[[ PROVIDED DATA, beginning ]]

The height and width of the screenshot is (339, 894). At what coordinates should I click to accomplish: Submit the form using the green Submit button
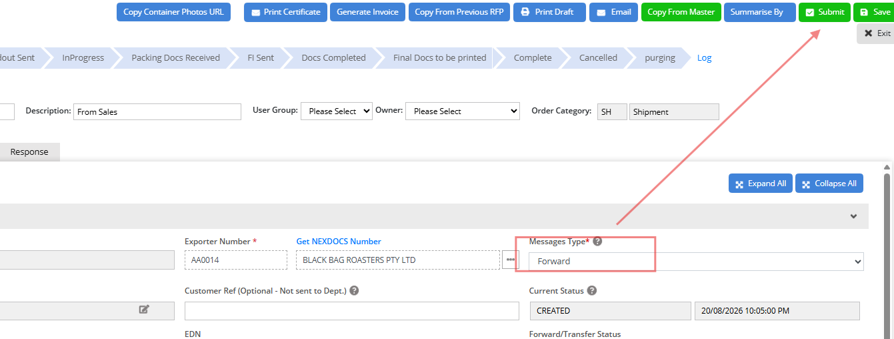[825, 12]
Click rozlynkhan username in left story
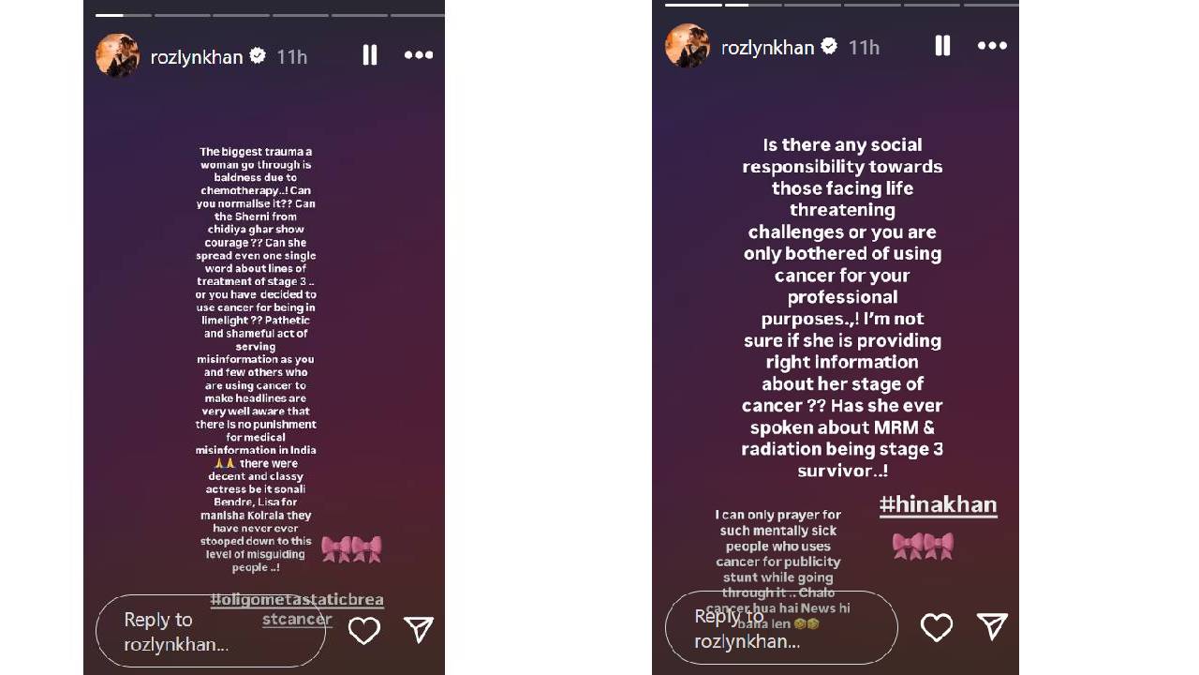This screenshot has height=675, width=1199. coord(197,57)
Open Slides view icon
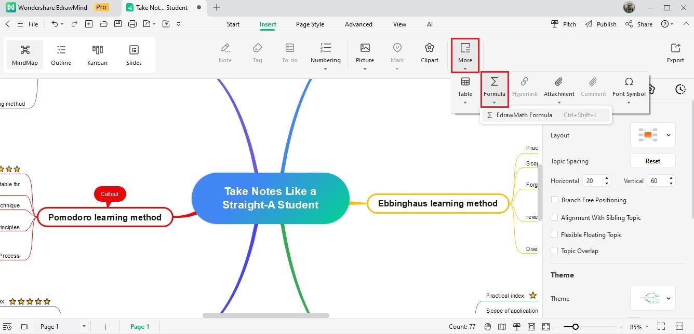This screenshot has height=334, width=694. click(x=134, y=50)
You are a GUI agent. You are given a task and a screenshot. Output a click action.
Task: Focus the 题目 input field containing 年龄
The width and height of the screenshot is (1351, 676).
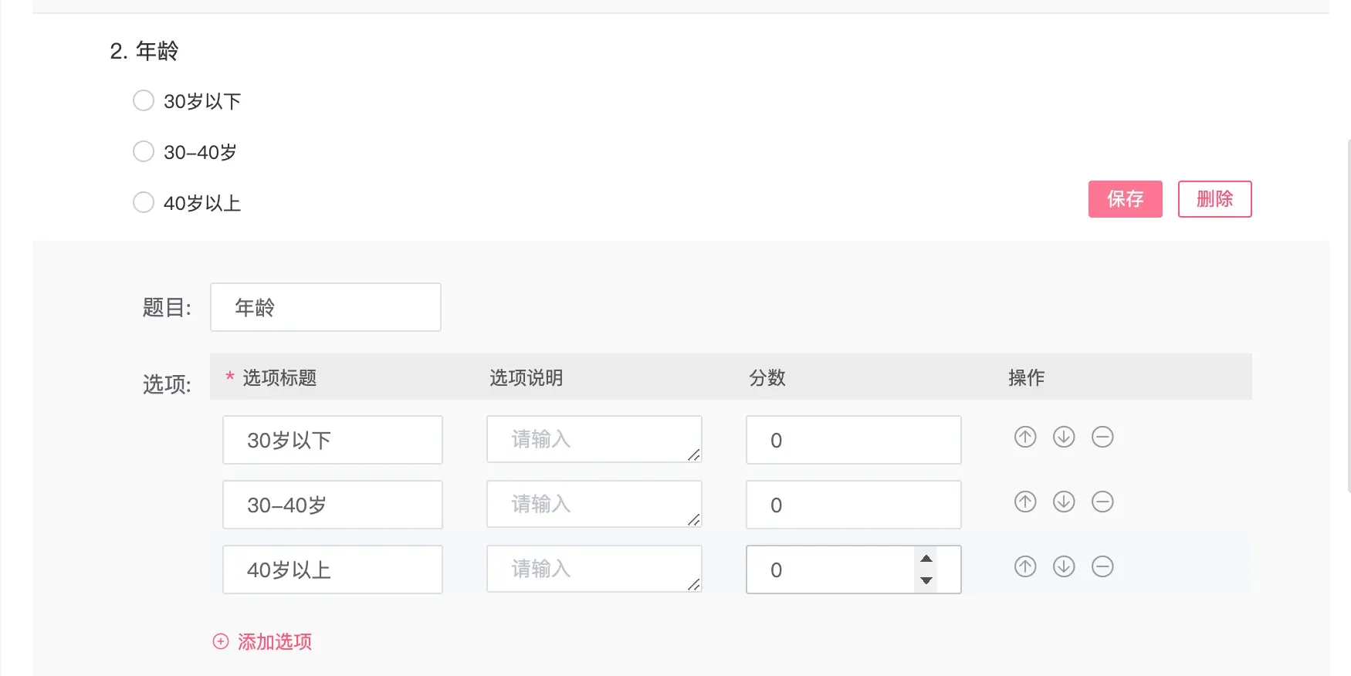tap(325, 307)
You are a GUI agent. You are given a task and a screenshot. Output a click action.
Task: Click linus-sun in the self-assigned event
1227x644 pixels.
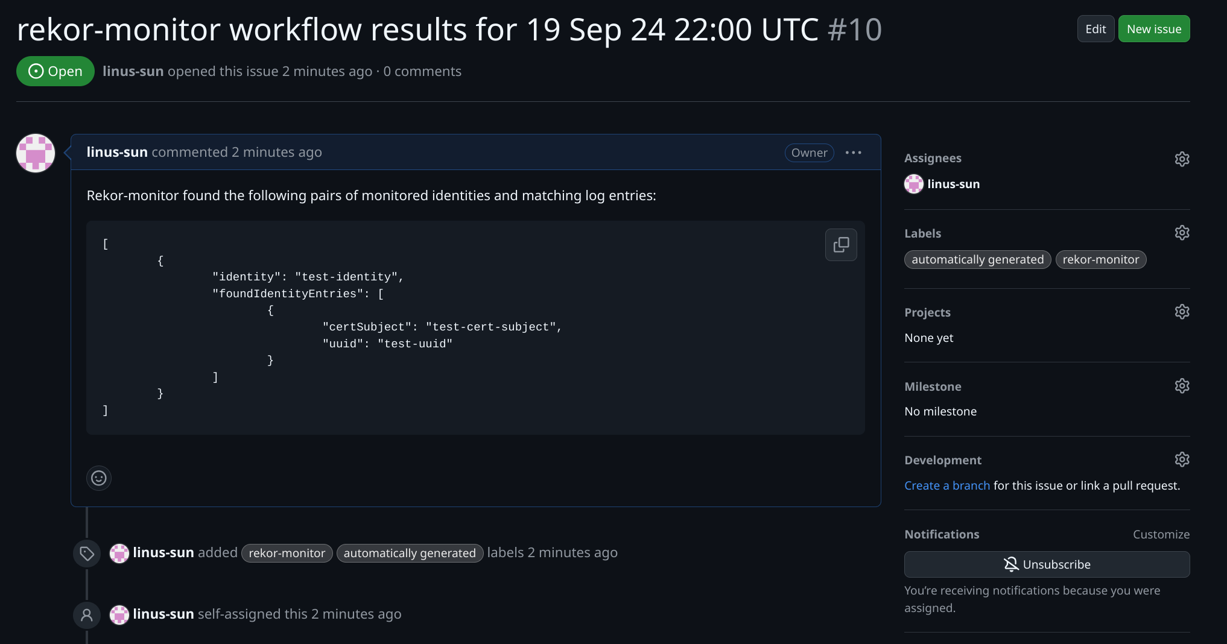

[[ PROVIDED DATA, end ]]

__INSTRUCTIONS TO FOLLOW__. Copy the material exactly as written and leave every picture behind.

__SOLUTION__.
The height and width of the screenshot is (339, 894). At what coordinates should I click to accomplish: Submit the form using the green Submit button
[825, 12]
Click rozlynkhan username in left story
This screenshot has height=675, width=1199. coord(197,57)
Open Slides view icon
This screenshot has height=334, width=694. click(x=134, y=50)
You are a GUI agent. You are given a task and a screenshot. Output a click action.
Task: Focus the 题目 input field containing 年龄
The width and height of the screenshot is (1351, 676).
tap(325, 307)
You are a GUI agent. You are given a task and a screenshot. Output a click action.
Task: Click linus-sun in the self-assigned event
1227x644 pixels.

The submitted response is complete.